Underlying these considerations is the fact that inherent in Western Civilization, and probably in the human mind itself (as in large part a creation of that civilization) is the need to categorize phenomena. This is certainly true for visual poetry, which is generally regarded as a phenomenon separate in itself. In fact, however, as suggested above, it is an aspect of all written language, and has been since written language came into existence. Being inherently visual, written language must be seen to be apprehended (or, as in the case of Braille or other technologies, in some way physically experienced—in the case of a blind person being read to, the reader must see the text) and its very nature is founded on signs and symbols referring to things in the physical or mental world, be they sounds, objects, or actions. In the case of poetry in particular, the usual modern poem, with its blank spaces either at the ends of lines or surrounding the words, requires a visual experience to be fully known.

Visual poetry calls to mind doubts about the stability of meaning in language—that is, the strict relationship between language and reality. Visual poetry, perhaps more than “normal” textual poetry, presenting or suggesting meaning on several levels and through several processes of consciousness simultaneously, mirrors that doubt. Or perhaps it is an attempt to do what language has always tried to do: capture “reality” and make it conscious. The difference is that visual poetry perceives reality—or the world—as multiple, ambiguous, shifting, polyvalent, and paradoxical. The opposites join into one total perception. The fact that different parts of the mind and/or mental processes address visual experience and linguistic experience (and within linguistic experience itself there are very different and separate processes for each functionality of language: speaking, thinking, writing, translating, etc.) means that visual poetry is especially useful for dealing with and presenting this multivalent/multiconscious experience of the world. I suspect that has something to do with why it is so often a field of endeavor that is ignored in the genre-categorizing institutions of our society: those genres (visual art, literature, music, and so on) are not only socially constructed, but present a much simpler and therefore more comforting vision of what the world is. I suggest that that simple vision is limited and illusory, however. Clemente Padín, the great Uruguayan visual and experimental poet, has discussed at some length how visual and experimental poetry stand in direct opposition to the dominant socioeconomic paradigms of our day (see his essay in Signos corrosivos, Mexico: Ediciones Literarias de Factor, 1987; translated by Harry Polkinhorn as Corrosive Signs, 1990).
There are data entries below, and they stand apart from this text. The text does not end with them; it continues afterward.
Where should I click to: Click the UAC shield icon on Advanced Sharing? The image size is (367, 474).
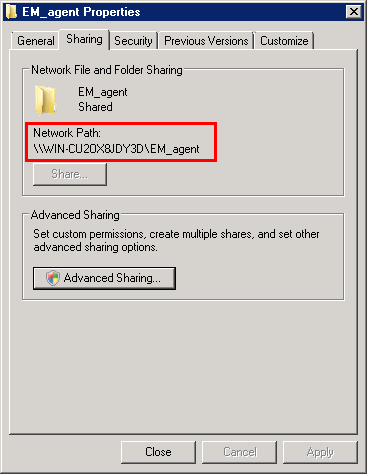click(53, 278)
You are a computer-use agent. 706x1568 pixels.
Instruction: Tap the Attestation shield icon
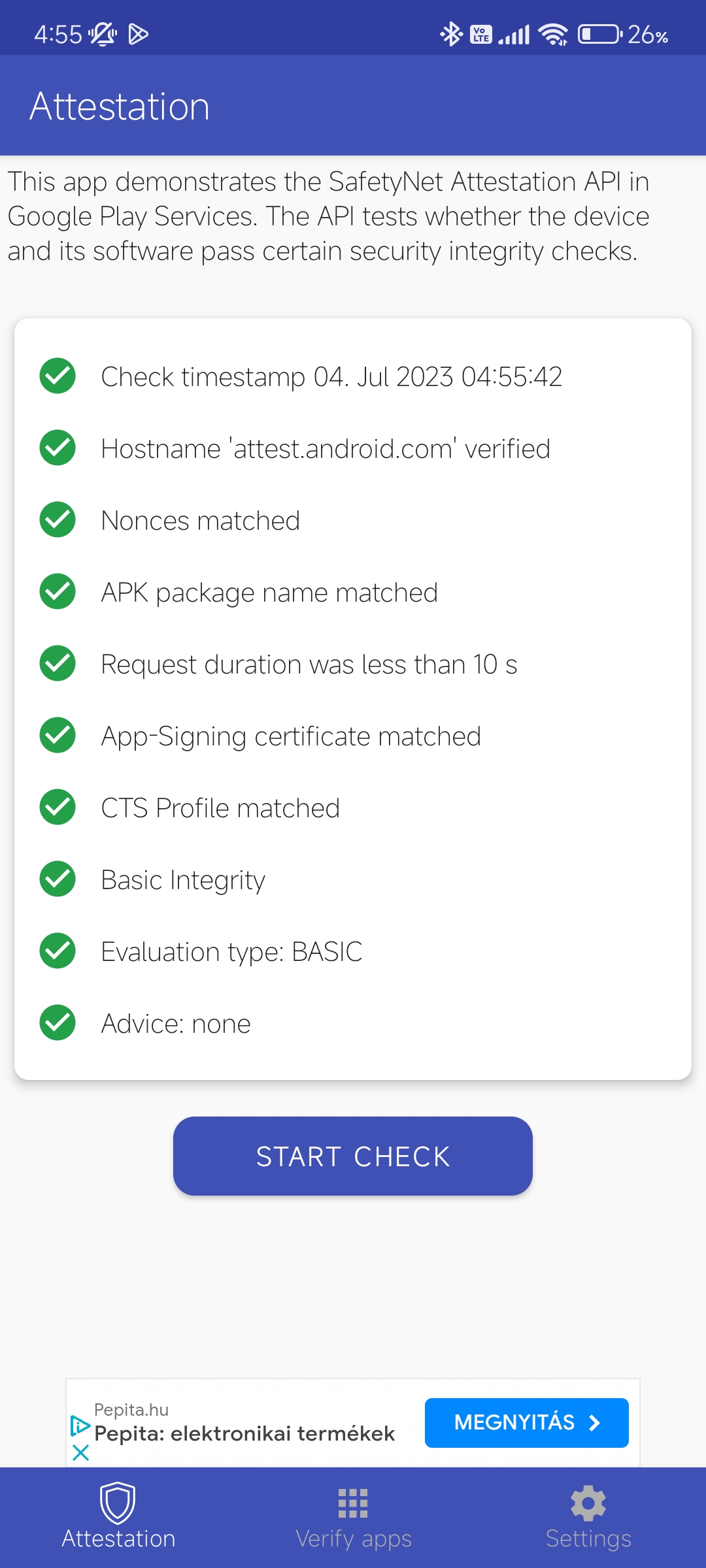pos(118,1503)
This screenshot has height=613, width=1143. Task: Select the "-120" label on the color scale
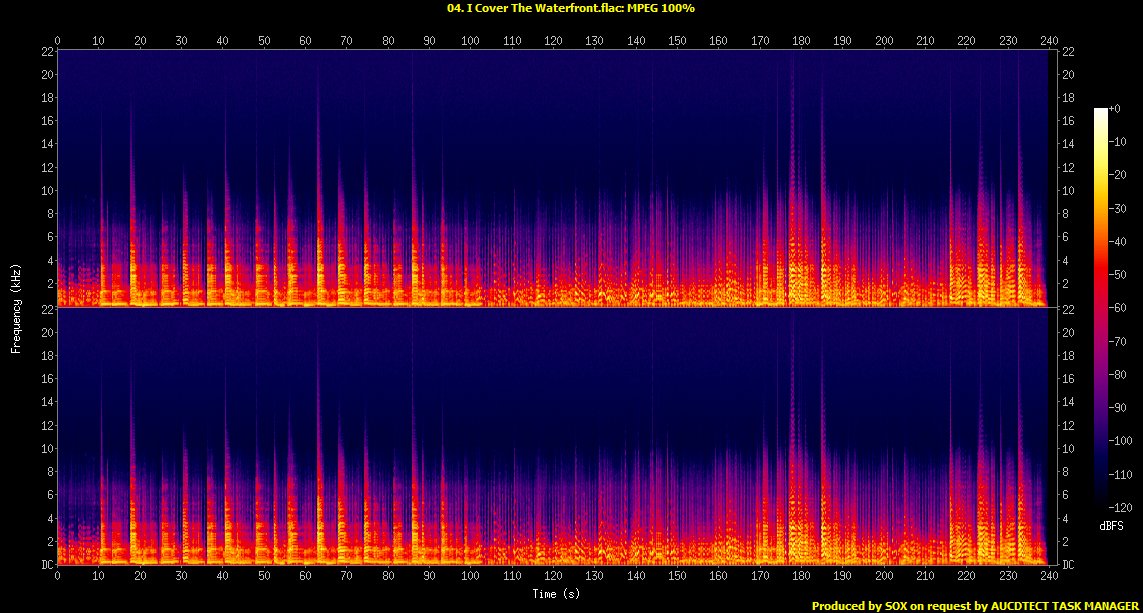tap(1120, 507)
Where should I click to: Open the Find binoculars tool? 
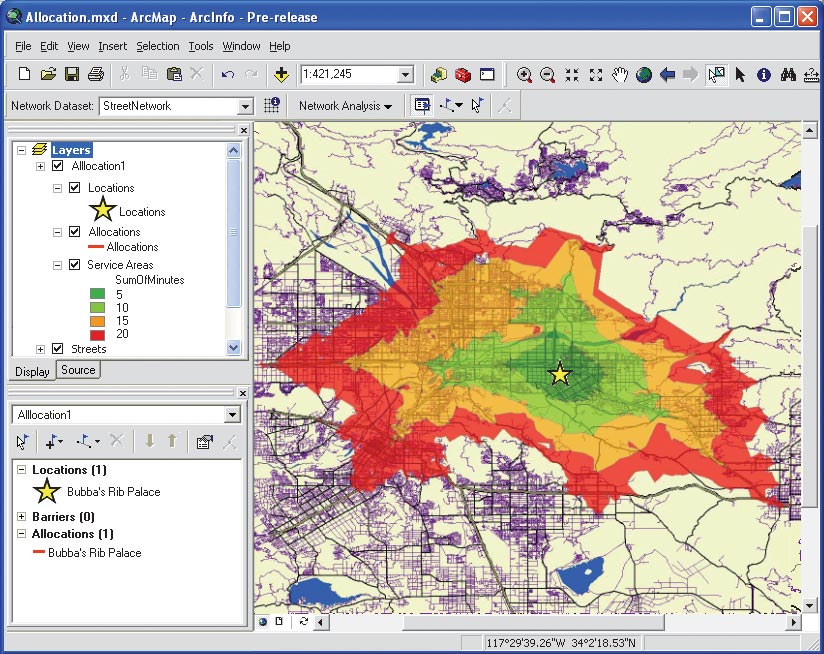[x=788, y=74]
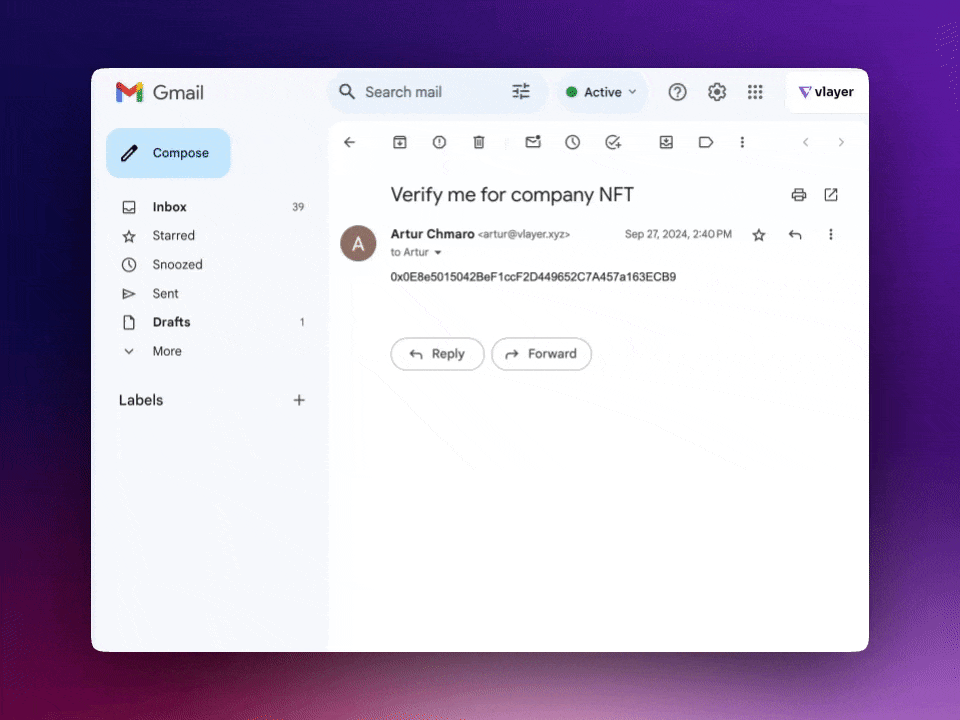Open the Inbox folder

[169, 207]
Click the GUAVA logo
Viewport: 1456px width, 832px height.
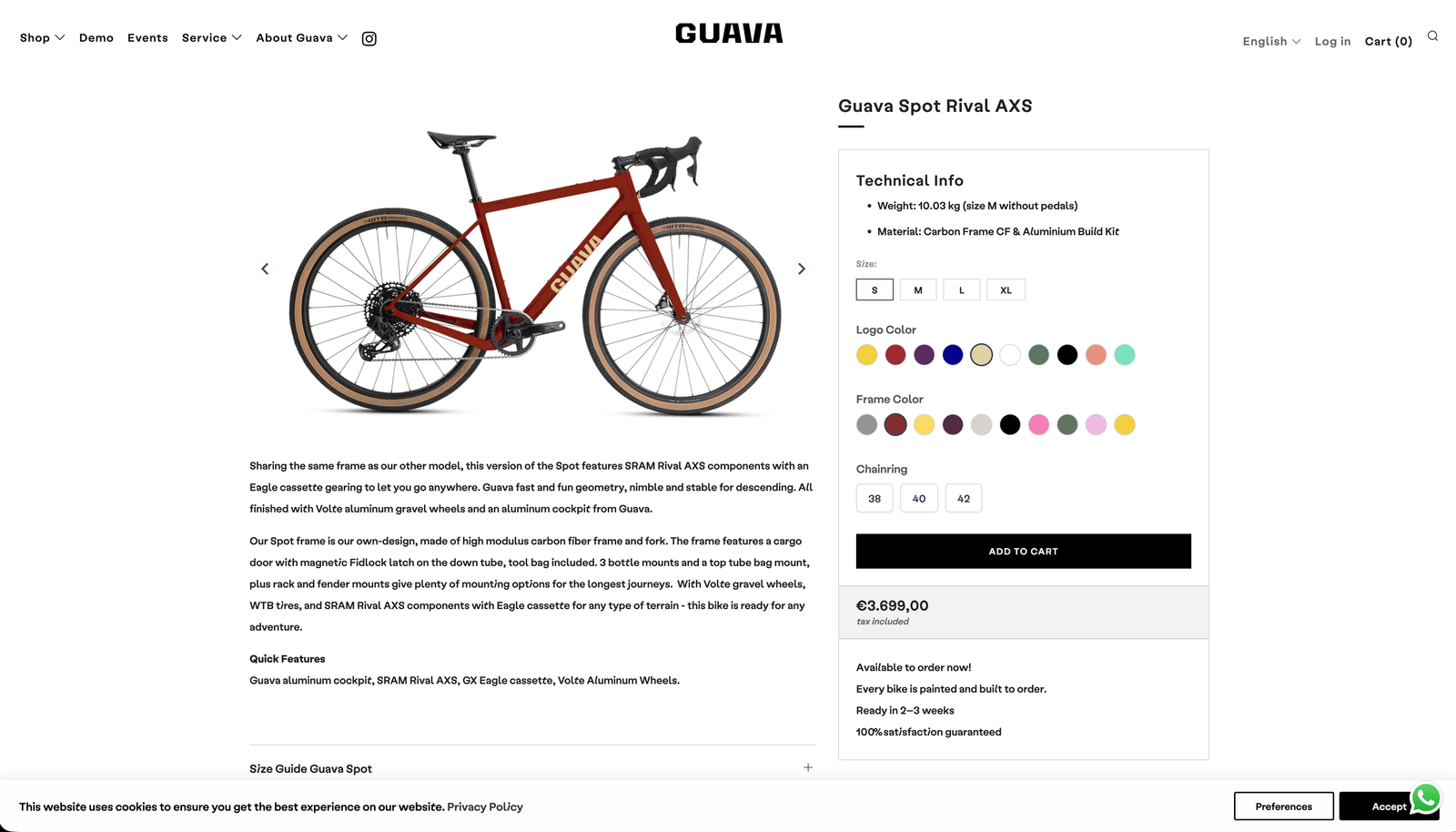[729, 34]
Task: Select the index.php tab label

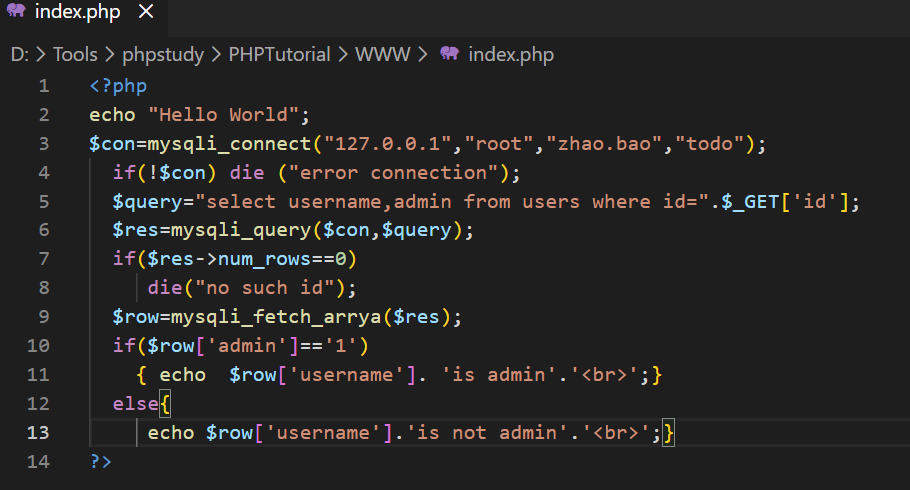Action: point(79,13)
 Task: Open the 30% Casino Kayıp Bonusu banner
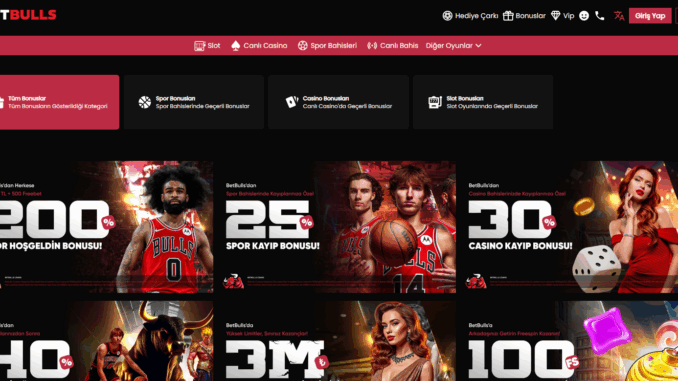570,227
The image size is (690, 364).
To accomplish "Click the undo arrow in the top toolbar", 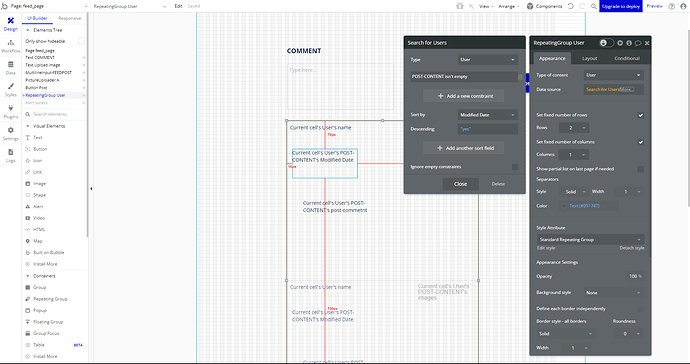I will click(x=571, y=6).
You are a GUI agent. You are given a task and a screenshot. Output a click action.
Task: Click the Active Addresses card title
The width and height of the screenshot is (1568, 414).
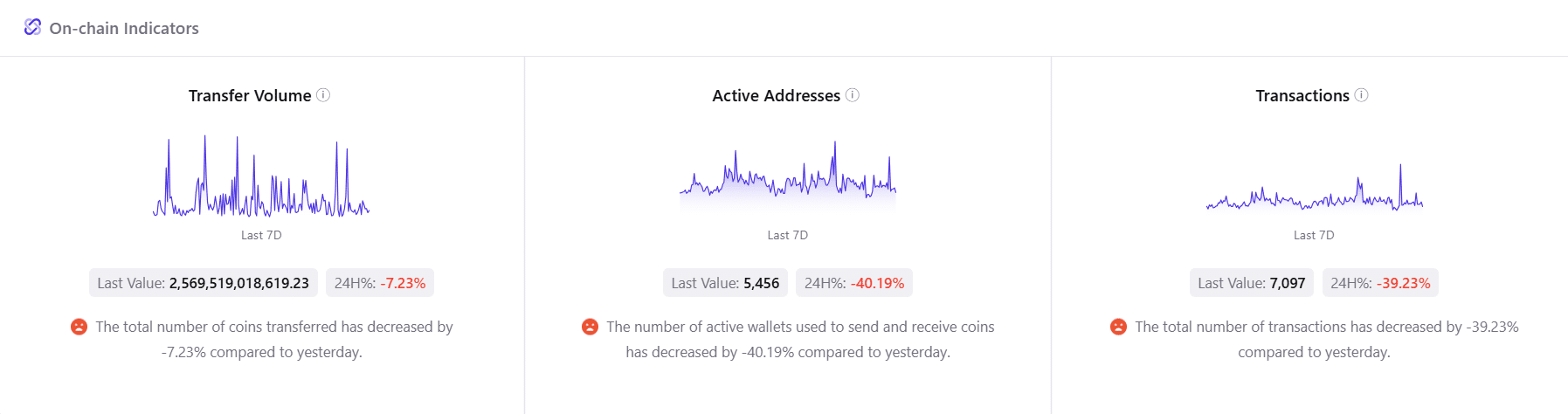coord(776,95)
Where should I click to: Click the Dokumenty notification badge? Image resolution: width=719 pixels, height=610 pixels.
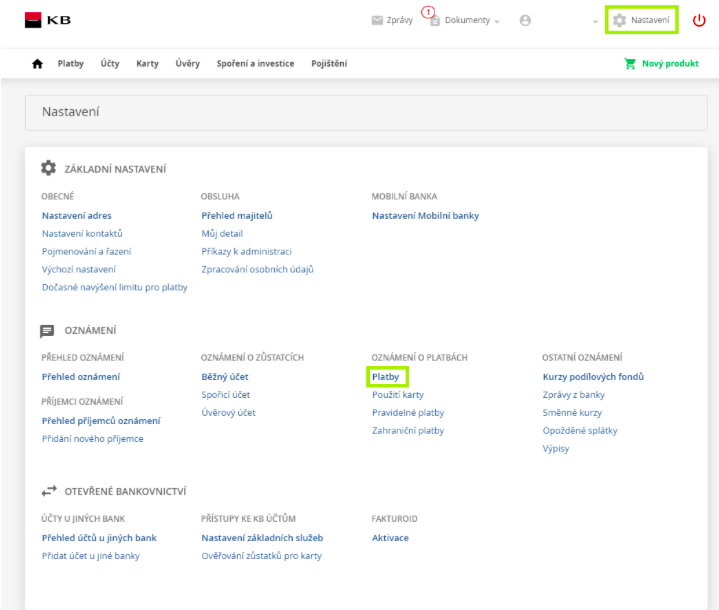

Most visual poets have worked in a variety of other modes and genres, as textual poets and writers, media artists, and in other formats. Their work as visual poets, then, does not exist in a completely separate category, a “compartment” in which the artist/writer works in isolation from his or her other work, but functions on a continuum with all that other work. Many of these works, for example, have also been treated as performance texts. As Michael Basinski has stated, “A function of visuality is performance...a visual poem should be interpreted as a literary score...visual poets should consider their pieces to be literary scores rather than purely literary, visual images” (in CORE: A Symposium on Contemporary Visual Poetry, ed. By John Byrum & Crag Hill, Mentor, OH/Mill Valley, CA: Generator Press, c1993). (Another excellent recent source and anthology is The Last Vispo Anthology: Visual Poetry 1998–2008, ed. by Crag Hill & Nico Vassilakis, Seattle, WA: Fantagraphics Books, 2012.)

Visual poetry is a field of endeavor that is expanding exponentially just now, helped immeasurably by the ease of distributing it through the Internet: web sites, blogs, e-mail, social networking sites, and so on.